À 51 ans, Donald Francœur s’apprête à vivre le choc culturel de sa vie. Passionné de culture chinoise, cet avocat d’un grand cabinet de Montréal s’est inscrit à un stage d’été organisé par la Faculté de droit qui aura lieu du 13 mai au 7 juin prochains. Ce sera son premier séjour en Chine, mais il l’a préparé soigneusement, allant jusqu’à apprendre le mandarin. «J’espère être en mesure de soutenir une conversation au moment des Olympiques de Beijing, en 2008, mais je me donne 30 ans pour maîtriser la langue», lance-t-il.
Lorsque Me Francœur a pris connaissance du contenu du stage offert à des étudiants en droit et à des juristes de profession, il n’a pas hésité à s’inscrire. «C’était exactement ce que je cherchais», affirme-t-il. Le stage inclut des rencontres avec des juges et avocats chinois et des avocats et représentants canadiens travaillant en Chine. Après leurs cours, le matin, les participants seront invités à visiter des cabinets d’avocats et d’aide juridique. Ils pourront aussi assister à un procès criminel.

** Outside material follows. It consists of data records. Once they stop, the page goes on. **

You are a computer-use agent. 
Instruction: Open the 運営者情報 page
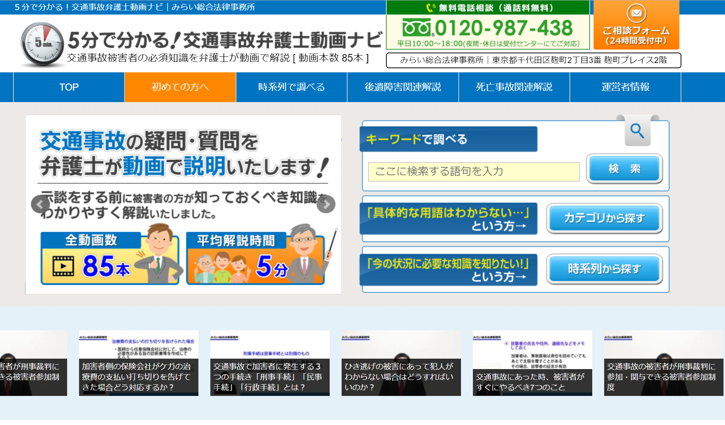[x=625, y=87]
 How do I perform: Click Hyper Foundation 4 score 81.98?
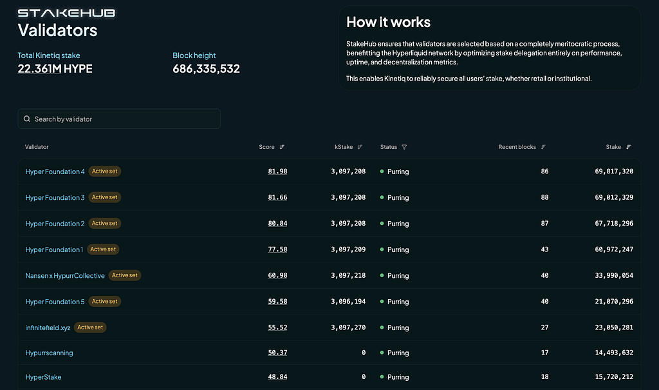[x=277, y=171]
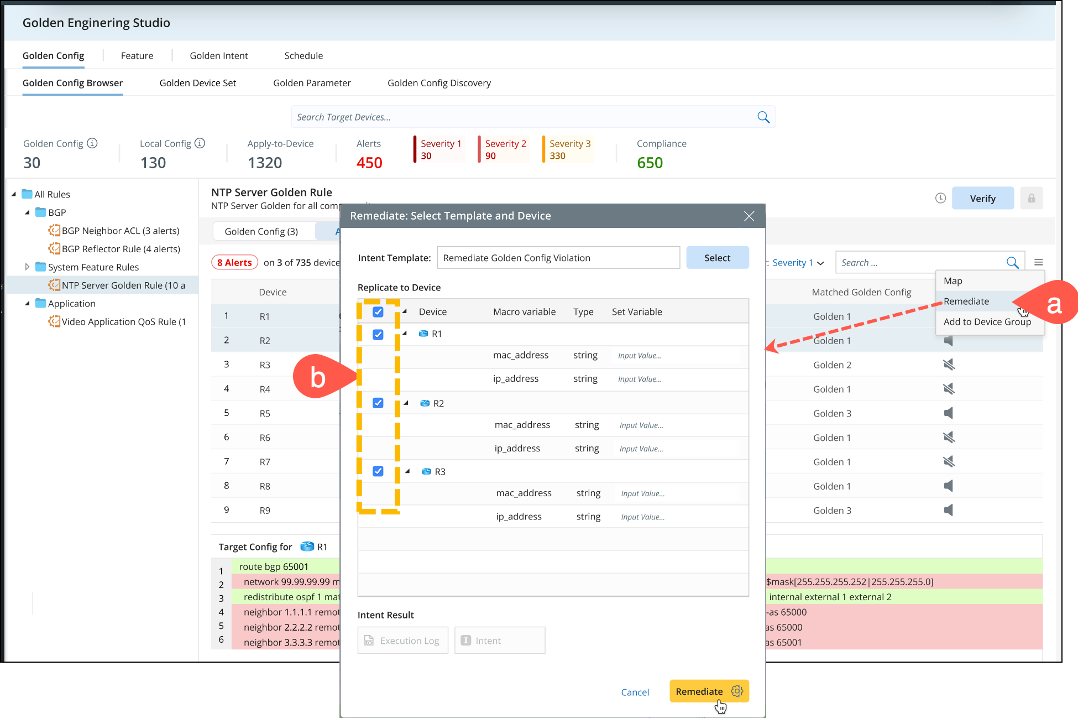1078x718 pixels.
Task: Open the hamburger menu above the table
Action: (x=1039, y=263)
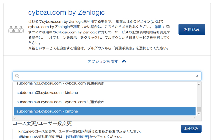Toggle the dropdown caret arrow in search box

(x=197, y=76)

Comme la soixantaine de stagiaires qui se rendront dans la capitale chinoise, Me Francœur s’est engagé à rédiger un rapport de stage et à faire les travaux que les professeurs exigeront des étudiants. Mais les juristes en exercice comme lui sont l’exception. Pour sa part, Julie Girard, étudiante au baccalauréat en deuxième année, a voulu saisir l’occasion de découvrir un système juridique totalement différent de celui que l’on connaît de ce côté-ci de l’hémisphère. «C’est emballant de pouvoir être en contact avec une culture si éloignée de la nôtre et un système juridique aux traditions et aux philosophies différentes», estime Mme Girard.
Pour Étienne Michaud, qui rédige actuellement une maîtrise en droit des technologies, le stage estival permettra un premier contact avec la culture juridique de ce pays gigantesque. Après avoir travaillé pendant plusieurs mois à l’Organisation des Nations Unies, à Genève, le jeune homme a eu la piqûre pour les relations internationales. Le fait d’avoir été mis en contact avec plusieurs systèmes juridiques lui a donné envie d’en connaître plus. «Je n’ai aucune idée de l’impact qu’aura ce stage sur ma carrière, concède-t-il. Mais je ne voulais pas manquer l’occasion de plonger dans cette réalité.»
Le stage d’été en Chine, une première à la Faculté de droit, a remporté un succès immédiat en dépit de son coût élevé (3500 $ excluant le billet d’avion; 1000 $ de plus pour les professionnels). Il donnera accès à six crédits de cours au premier ou au deuxième cycle. De plus, un certificat sera délivré par la China University of Political Sciences and Law, un partenaire du projet.
Le 21e siècle sera chinois
Ce stage a été mis sur pied par le doyen de la Faculté, Jacques Frémont, qui entretient depuis 20 ans des contacts avec les universitaires chinois. M. Frémont est à l’origine, notamment, d’un programme inédit de formation des juges chinois entamé en 1998. «La Chine a un système de droit civiliste. Or, après un régime communiste qui visait en quelque sorte une situation d’absence de droit, la Chine connaît actuellement une formidable révolution juridique.»
Les Occidentaux ont une image négative du droit chinois à cause de son mépris apparent pour les droits de la personne et du recours très fréquent à la peine capitale. Pour M. Frémont, la participation d’étrangers à la réforme en cours est d’autant plus justifiée.
Pour Me Francœur, les entreprises canadiennes — y compris les cabinets d’avocats — peuvent saisir des occasions professionnelles exceptionnelles dans un marché de 1,25 milliard de personnes qui se montre ouvert aux investissements étrangers. Mais c’est d’abord sa curiosité personnelle qui l’attire en Orient. «Le 19e siècle a été l’affaire de l’Europe, le 20e de l’Amérique. Le 21e sera celle de la Chine», dit-il.
En tout cas, les inscriptions au stage d’un mois ont été nombreuses. «On espérait une vingtaine de stagiaires. À ce jour, une soixantaine se sont inscrits», mentionne M. Frémont.